Baca Juga: RI Dapat Investasi Miliaran Dollar di KTT G20, Pembangunan MRT Sampai Penutupan PLTU Batu Bara
Lantaran mereka juga menyadari naiknya harga komoditas hanya sementara, karena faktor Perang Rusia-Ukraina.
Sedangkan dalam jangka panjang, energi baru dan terbarukan (EBT) seperti panas bumi, gas, tenaga angin, dan tenaga air akan menjadi kebutuhan.
"Meski ada booming komoditas, konflik Rusia-Ukraina justru mengajarkan negara-negara di dunia agar tidak tergantung dengan minyak. Makanya investasi di EBT ini kan dananya gede banget. Karena mereka sadar subsidi minyak sangat memberatkan," jelas Bhima.
Kembali ke hasil G20, Bhima menyebut sebenarnya Indonesia bisa menghasilkan capaian nyata lebih dari saat ini.
Salah satunya adalah terkait program keringanan utang bagi negara-negara miskin. Seperti diketahui, utang negara-negara miskin meroket akibat pandemi Covid.
Yang sudah dicapai adalah keringanan berupa penundaan dan pengurangan utang bagi negara miskin. Seharusnya, Indonesia juga bisa menikmati fasilitas tersebut.
"Namun karena pembahasannya masih fokus untuk keringanan utang negara miskin. Sedangkan Indonesia termasuk negara berpenghasilan menengah," kata Bhima.
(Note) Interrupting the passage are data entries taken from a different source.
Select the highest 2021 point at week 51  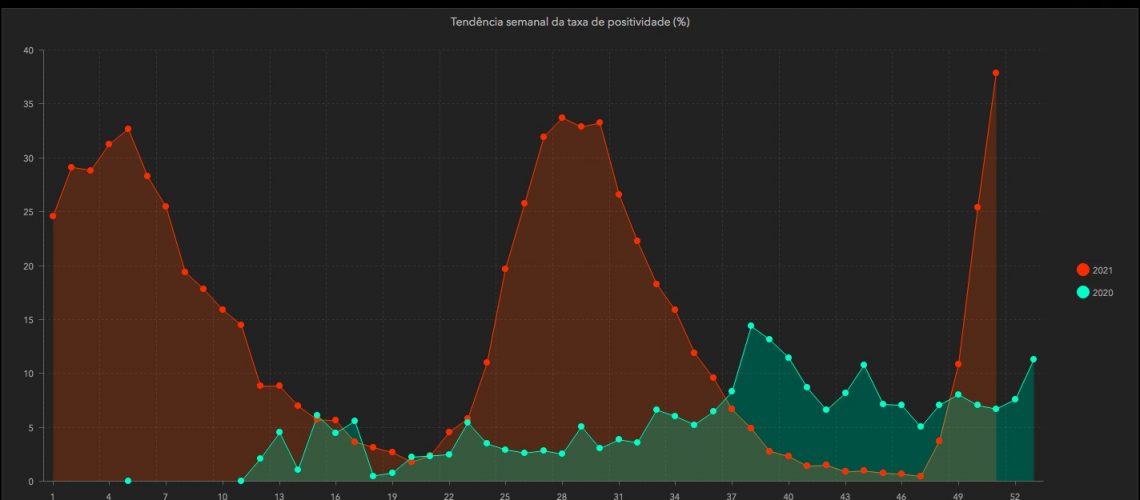click(x=996, y=73)
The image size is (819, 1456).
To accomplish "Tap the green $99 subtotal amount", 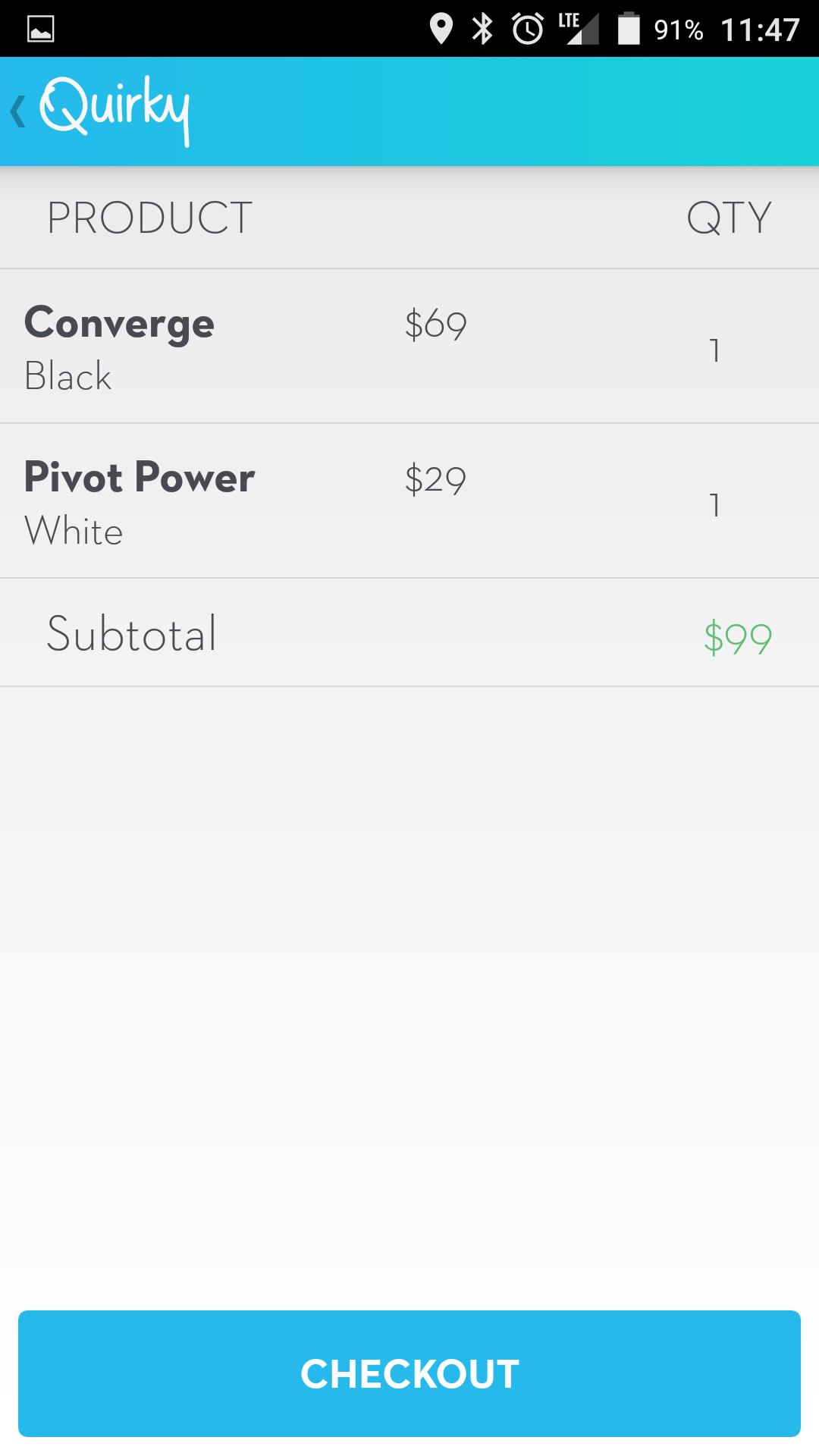I will pos(737,637).

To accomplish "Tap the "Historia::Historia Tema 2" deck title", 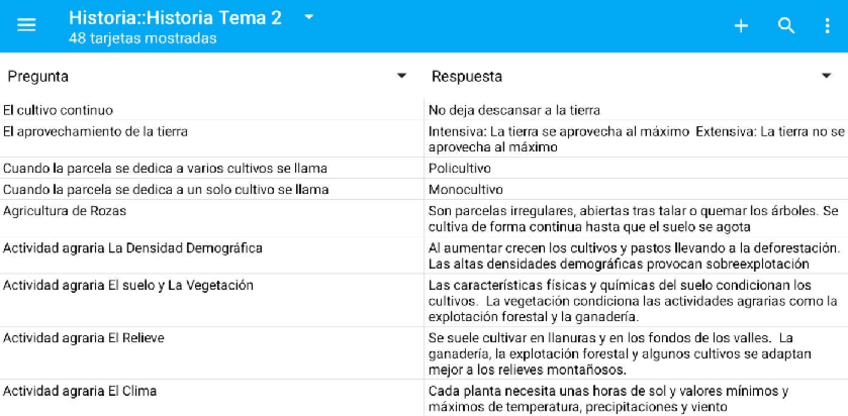I will 175,17.
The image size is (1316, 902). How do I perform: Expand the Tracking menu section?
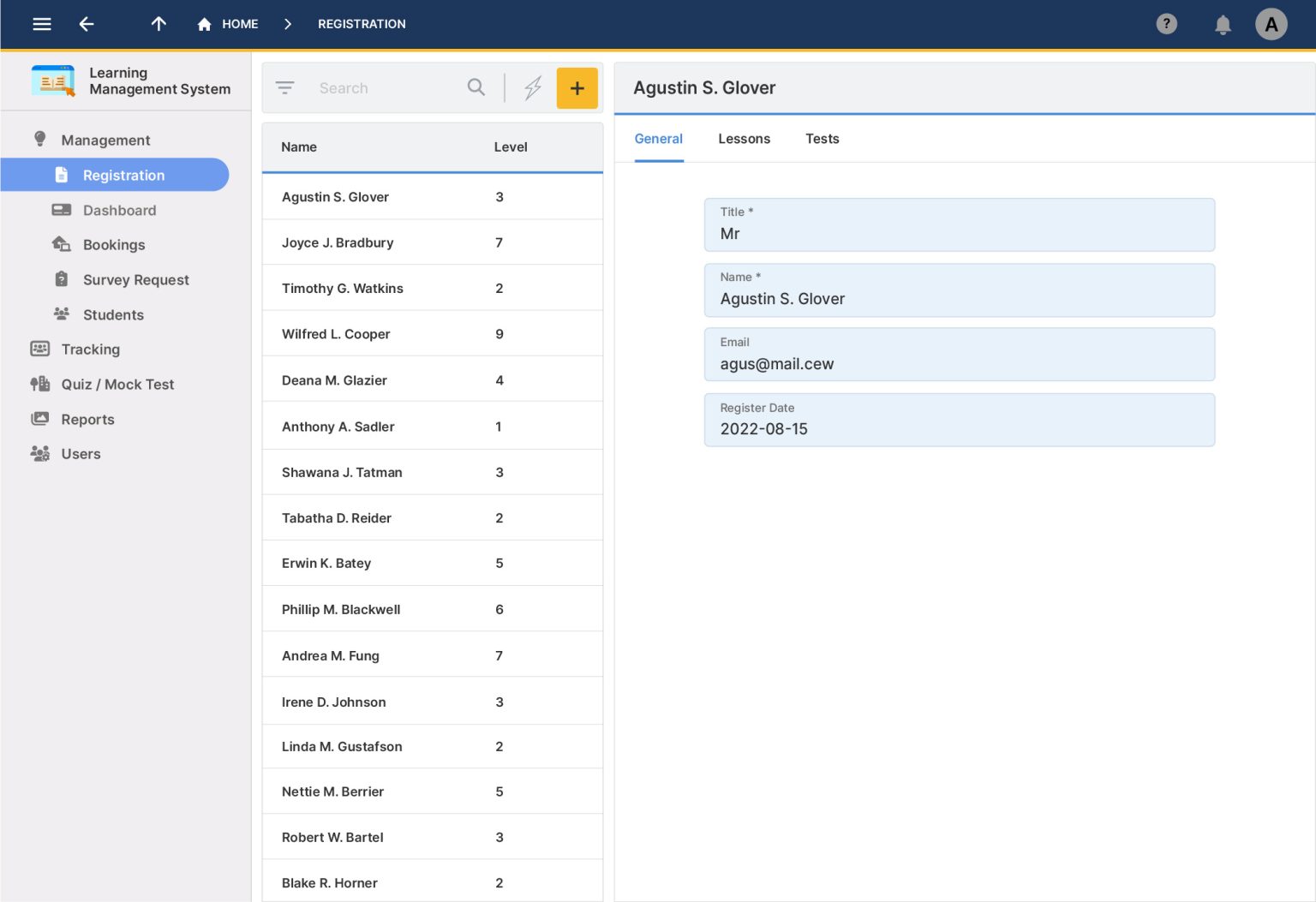pos(90,349)
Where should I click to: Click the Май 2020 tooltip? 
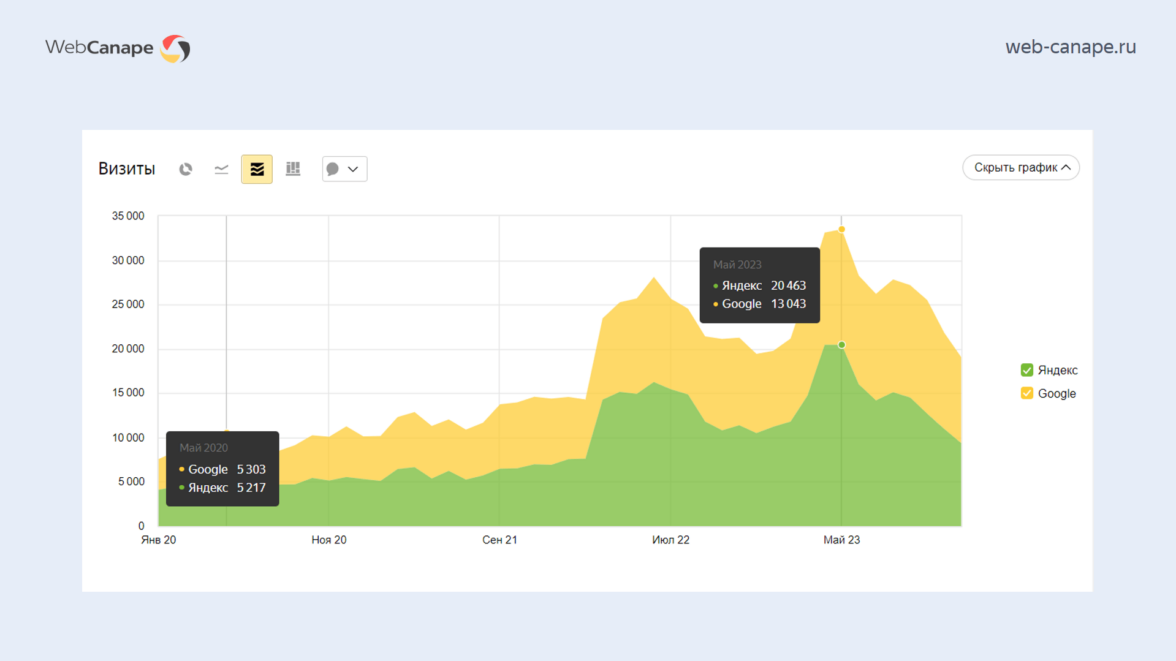(x=222, y=468)
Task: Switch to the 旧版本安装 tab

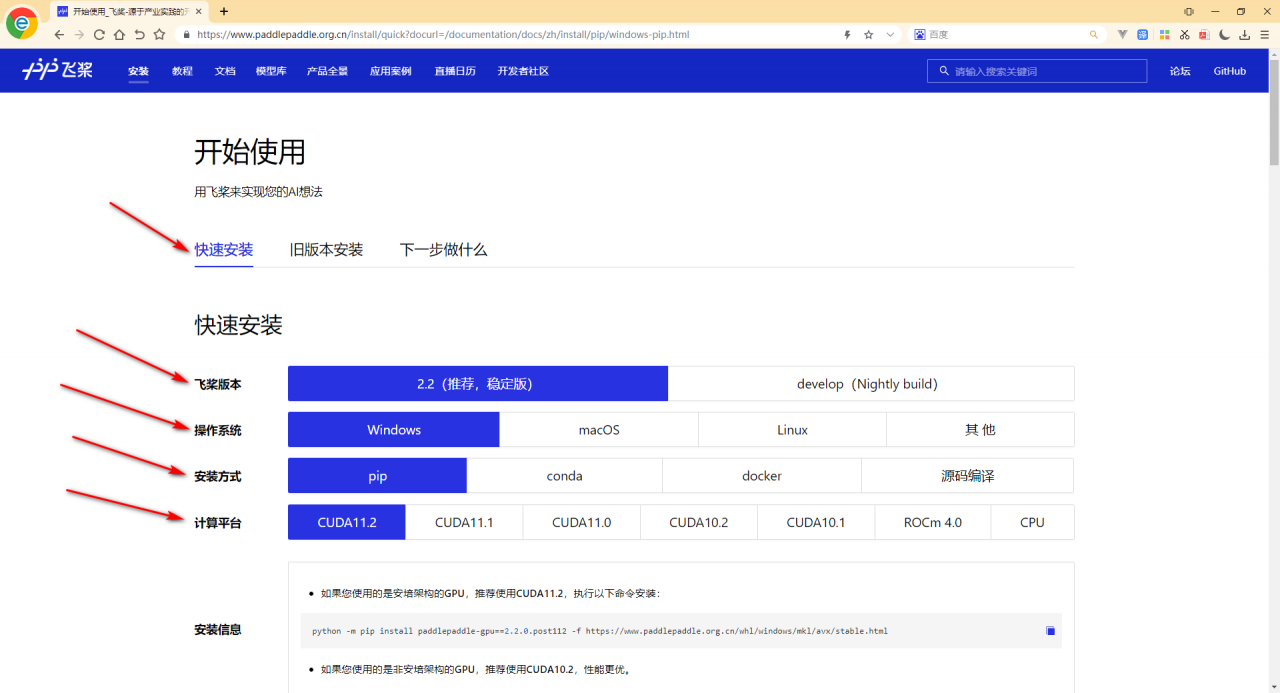Action: pyautogui.click(x=326, y=250)
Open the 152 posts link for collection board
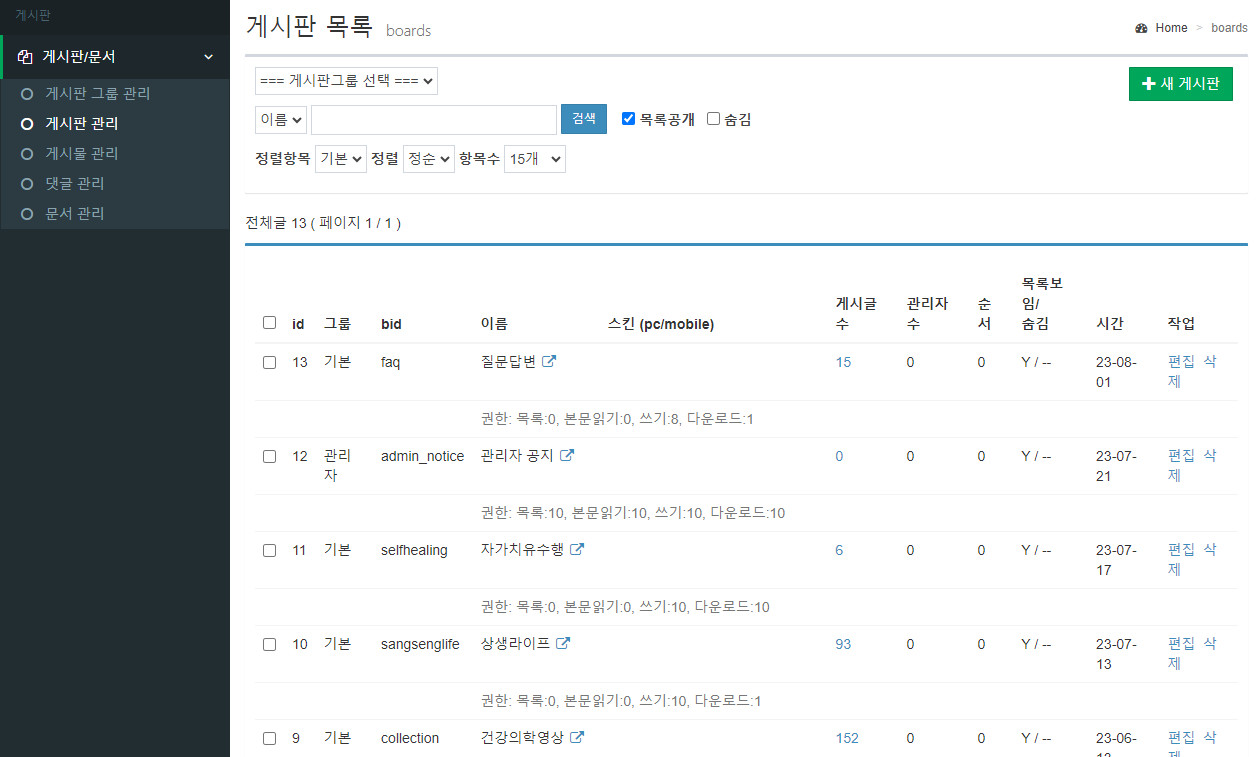1257x757 pixels. coord(846,737)
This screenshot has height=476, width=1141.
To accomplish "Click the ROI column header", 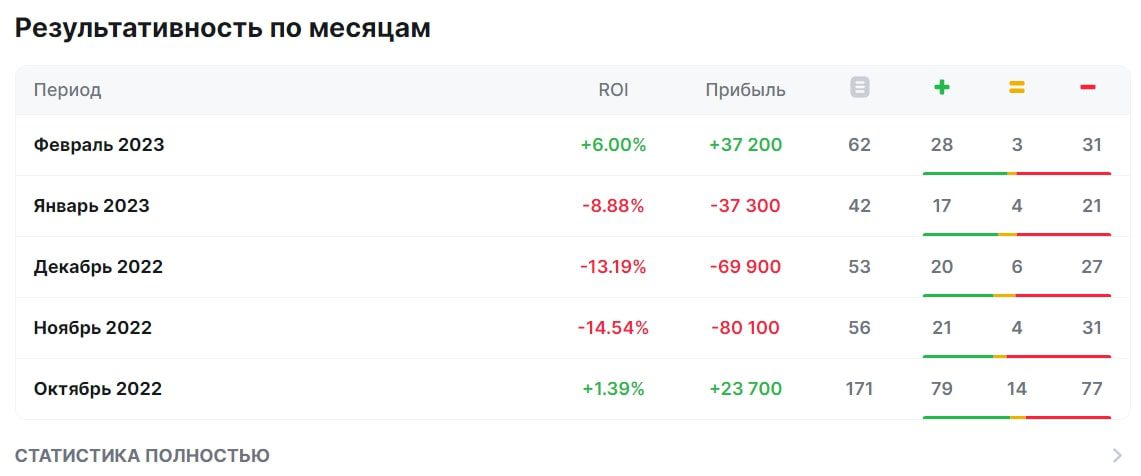I will [613, 90].
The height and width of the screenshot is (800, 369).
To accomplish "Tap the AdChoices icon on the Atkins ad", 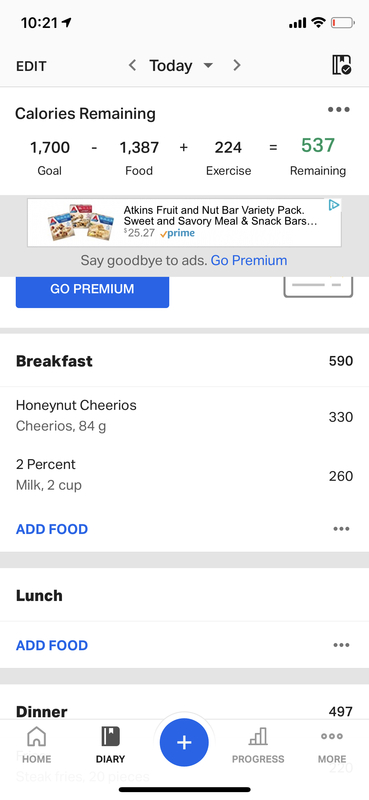I will 334,205.
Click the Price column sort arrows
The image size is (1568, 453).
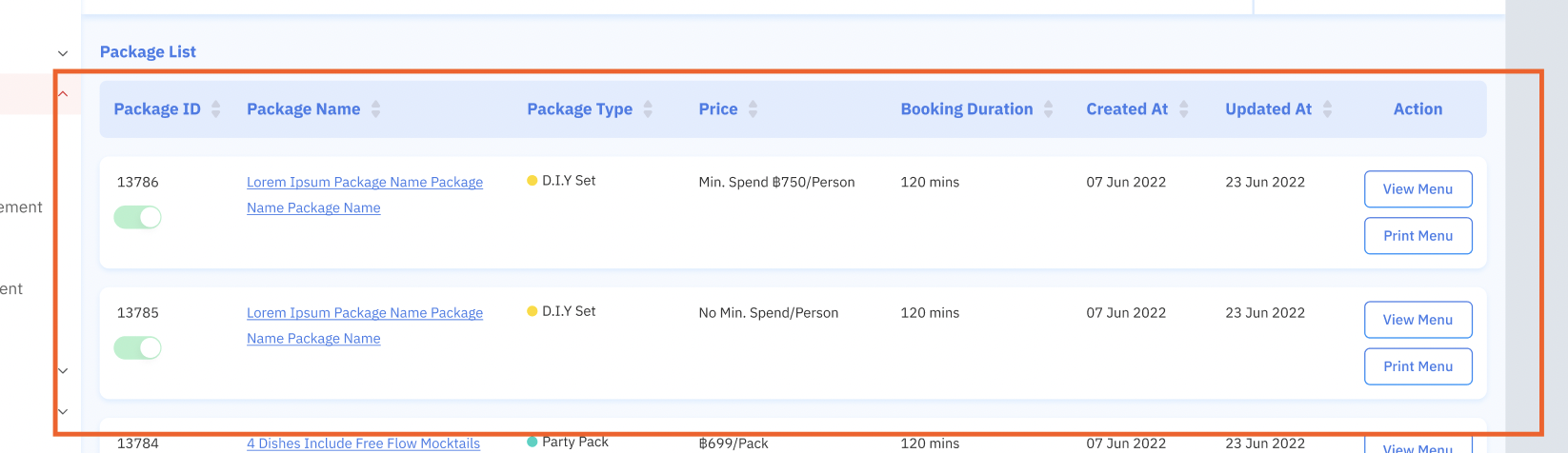[x=753, y=109]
Baca Juga: BI Luncurkan QRIS Antar Negara, Bayar Belanjaan di 4 Negara Ini Cukup Pakai Ponsel
Kemudian soal regional payment connectivity antarnegara ASEAN, di mana warga Indonesia yang berkunjung ke Malaysia, Singapura, dan Thailand kini bisa melakukan pembayaran menggunakan QRIS dari ponselnya. Begitu juga sebaliknya.
Bhima menilai, seharusnya cakupan kerja sama tersebut bisa diperluas hingga ke seluruh negara anggota G20.
"Untuk mencapainya, Bank Indonesia harus melakukan banyak pertemuan bilateral dengan bank sentral negara-negara anggota G20," sebutnya.